▶ **Required action**
Look over the listing below and say how many of its lines include the string "computer"; give no more than that number.

▶ **Task input**
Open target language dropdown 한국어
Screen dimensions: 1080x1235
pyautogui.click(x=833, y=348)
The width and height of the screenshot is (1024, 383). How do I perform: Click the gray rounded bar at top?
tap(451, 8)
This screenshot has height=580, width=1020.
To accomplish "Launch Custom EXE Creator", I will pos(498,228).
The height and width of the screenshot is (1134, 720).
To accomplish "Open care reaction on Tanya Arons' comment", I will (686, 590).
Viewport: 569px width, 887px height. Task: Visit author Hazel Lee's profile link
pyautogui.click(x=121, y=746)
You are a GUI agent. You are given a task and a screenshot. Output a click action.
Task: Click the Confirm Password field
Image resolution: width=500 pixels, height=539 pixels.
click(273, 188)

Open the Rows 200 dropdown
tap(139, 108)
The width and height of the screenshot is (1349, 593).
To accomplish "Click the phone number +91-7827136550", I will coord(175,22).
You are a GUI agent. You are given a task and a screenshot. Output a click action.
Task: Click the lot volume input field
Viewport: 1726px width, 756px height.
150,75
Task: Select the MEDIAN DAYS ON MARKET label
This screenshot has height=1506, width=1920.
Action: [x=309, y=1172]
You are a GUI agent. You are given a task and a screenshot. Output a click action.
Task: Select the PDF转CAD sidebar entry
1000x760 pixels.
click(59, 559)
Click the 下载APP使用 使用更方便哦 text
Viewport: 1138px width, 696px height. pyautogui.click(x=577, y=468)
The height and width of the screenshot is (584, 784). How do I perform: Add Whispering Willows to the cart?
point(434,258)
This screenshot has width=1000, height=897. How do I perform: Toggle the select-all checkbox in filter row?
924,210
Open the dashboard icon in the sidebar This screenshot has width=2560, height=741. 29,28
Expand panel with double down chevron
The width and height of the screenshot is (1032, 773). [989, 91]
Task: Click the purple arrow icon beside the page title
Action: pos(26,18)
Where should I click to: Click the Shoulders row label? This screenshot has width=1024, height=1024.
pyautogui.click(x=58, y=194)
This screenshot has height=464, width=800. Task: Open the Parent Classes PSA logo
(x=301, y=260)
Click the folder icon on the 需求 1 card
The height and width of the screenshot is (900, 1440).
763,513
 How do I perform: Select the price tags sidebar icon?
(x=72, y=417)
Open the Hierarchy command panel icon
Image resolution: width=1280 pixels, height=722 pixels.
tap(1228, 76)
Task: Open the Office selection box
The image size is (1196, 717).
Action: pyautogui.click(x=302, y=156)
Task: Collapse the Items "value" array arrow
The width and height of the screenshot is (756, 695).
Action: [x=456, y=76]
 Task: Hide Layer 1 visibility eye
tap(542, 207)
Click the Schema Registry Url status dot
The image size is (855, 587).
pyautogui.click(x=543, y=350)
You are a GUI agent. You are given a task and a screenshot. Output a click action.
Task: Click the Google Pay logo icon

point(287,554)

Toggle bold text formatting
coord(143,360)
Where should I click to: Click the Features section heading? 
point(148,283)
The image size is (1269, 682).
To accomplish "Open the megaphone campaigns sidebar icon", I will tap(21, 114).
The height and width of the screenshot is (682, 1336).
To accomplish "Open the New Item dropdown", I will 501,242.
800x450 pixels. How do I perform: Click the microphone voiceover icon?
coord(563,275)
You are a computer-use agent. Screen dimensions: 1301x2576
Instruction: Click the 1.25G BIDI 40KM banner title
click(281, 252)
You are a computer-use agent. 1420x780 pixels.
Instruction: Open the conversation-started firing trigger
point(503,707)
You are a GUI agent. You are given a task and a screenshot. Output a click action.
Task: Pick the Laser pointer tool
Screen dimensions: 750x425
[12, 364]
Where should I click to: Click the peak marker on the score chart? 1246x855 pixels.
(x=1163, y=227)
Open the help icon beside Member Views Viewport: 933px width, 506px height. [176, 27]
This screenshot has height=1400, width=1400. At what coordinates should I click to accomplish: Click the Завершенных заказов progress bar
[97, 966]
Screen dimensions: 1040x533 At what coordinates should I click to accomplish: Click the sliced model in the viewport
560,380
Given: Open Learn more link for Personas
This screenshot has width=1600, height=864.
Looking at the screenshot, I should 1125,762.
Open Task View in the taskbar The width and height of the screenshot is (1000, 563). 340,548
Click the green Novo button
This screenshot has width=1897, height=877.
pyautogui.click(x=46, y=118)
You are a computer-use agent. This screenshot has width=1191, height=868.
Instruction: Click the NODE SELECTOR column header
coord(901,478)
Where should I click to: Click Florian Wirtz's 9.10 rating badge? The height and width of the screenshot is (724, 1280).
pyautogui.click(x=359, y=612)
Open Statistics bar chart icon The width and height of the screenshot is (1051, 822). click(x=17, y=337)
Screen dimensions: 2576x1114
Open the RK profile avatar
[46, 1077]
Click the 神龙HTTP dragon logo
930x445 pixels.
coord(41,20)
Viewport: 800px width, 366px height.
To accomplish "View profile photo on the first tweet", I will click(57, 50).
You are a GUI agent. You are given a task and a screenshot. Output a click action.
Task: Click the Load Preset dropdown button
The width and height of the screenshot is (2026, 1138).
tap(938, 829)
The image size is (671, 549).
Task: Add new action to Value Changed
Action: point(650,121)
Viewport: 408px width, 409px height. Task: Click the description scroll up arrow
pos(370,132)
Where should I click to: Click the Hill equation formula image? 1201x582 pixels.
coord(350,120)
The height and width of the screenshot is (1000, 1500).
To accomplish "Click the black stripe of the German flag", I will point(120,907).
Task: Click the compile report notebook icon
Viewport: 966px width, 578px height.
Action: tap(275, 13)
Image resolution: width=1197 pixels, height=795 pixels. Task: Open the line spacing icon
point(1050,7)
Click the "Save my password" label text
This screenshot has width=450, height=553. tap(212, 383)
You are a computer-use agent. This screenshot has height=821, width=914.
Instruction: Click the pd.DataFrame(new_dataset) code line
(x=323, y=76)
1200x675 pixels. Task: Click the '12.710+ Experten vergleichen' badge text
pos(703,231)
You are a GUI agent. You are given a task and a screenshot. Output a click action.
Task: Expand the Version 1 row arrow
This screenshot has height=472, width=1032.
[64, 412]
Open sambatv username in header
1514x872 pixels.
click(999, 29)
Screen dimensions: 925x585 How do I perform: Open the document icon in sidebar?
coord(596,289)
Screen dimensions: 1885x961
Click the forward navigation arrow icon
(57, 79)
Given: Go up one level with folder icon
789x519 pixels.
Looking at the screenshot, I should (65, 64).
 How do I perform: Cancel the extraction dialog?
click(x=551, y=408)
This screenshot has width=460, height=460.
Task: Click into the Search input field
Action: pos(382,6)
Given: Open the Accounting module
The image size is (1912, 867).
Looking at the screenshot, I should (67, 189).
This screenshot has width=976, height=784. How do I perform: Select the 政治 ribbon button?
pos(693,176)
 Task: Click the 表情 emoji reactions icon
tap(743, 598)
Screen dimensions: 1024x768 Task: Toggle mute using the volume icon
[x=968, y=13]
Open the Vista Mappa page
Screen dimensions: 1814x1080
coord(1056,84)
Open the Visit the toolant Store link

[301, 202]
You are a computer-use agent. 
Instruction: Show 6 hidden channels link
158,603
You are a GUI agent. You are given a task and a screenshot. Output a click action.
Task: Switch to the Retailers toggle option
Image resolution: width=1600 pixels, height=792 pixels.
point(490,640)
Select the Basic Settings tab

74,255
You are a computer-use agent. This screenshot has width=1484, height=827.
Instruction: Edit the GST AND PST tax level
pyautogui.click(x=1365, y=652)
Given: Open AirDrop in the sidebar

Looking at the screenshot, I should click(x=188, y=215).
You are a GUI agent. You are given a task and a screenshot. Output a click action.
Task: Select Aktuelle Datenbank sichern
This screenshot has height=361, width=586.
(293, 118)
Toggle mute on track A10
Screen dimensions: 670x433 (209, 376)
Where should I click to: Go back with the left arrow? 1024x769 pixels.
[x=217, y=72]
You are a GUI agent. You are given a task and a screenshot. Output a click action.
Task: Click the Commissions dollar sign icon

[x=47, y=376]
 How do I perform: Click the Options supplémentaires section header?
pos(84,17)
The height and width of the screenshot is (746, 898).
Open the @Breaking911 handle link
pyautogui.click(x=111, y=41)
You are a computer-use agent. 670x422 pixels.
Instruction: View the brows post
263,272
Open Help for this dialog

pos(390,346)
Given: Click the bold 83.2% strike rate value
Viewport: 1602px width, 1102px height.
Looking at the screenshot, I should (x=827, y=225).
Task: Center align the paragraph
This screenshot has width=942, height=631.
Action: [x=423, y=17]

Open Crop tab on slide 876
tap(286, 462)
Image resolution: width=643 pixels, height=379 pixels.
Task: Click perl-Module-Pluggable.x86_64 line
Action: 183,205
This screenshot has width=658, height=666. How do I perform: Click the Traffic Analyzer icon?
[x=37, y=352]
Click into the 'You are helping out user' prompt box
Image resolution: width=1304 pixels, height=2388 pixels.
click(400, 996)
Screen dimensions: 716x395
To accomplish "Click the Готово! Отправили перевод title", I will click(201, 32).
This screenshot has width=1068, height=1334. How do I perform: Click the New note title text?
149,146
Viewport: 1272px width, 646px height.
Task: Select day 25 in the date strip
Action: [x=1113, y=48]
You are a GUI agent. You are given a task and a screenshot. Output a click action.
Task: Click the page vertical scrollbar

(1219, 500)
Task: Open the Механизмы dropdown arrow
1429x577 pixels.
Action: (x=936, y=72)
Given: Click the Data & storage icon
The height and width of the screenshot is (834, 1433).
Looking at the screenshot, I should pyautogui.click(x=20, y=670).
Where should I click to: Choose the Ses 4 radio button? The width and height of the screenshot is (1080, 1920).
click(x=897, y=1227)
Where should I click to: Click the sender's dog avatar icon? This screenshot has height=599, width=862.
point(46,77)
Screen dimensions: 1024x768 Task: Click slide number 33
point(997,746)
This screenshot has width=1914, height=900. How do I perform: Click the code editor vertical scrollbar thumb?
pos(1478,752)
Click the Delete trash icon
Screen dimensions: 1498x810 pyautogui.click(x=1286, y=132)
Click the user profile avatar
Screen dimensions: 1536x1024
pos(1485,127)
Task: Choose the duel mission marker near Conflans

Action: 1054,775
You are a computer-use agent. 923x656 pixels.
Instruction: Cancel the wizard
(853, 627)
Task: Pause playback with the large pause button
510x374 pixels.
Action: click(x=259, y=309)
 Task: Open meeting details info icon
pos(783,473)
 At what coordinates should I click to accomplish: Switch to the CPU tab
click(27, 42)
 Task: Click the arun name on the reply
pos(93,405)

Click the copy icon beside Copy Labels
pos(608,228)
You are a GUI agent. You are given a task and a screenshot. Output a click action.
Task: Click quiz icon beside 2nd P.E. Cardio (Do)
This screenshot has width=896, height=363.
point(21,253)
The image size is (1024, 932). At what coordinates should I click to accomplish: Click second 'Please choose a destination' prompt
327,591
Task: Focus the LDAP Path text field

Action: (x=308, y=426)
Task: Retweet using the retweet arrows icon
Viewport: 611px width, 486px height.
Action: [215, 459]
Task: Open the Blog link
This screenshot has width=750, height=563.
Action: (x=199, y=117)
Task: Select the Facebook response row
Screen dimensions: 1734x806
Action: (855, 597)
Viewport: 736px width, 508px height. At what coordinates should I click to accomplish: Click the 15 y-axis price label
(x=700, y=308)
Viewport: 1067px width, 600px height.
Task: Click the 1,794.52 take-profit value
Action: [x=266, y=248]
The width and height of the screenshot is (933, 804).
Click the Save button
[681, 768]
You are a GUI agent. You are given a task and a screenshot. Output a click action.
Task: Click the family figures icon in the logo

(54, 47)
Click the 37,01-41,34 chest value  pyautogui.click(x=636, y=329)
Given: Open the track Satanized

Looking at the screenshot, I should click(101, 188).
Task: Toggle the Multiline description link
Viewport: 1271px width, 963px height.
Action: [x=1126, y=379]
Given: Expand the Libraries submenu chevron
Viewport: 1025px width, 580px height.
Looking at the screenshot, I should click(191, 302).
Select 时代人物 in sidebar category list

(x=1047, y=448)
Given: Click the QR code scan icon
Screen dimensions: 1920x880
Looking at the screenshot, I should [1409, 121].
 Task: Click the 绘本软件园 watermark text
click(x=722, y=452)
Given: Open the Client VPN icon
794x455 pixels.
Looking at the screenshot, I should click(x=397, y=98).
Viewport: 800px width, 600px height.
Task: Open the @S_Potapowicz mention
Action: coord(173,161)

▶ **Answer to this task**
8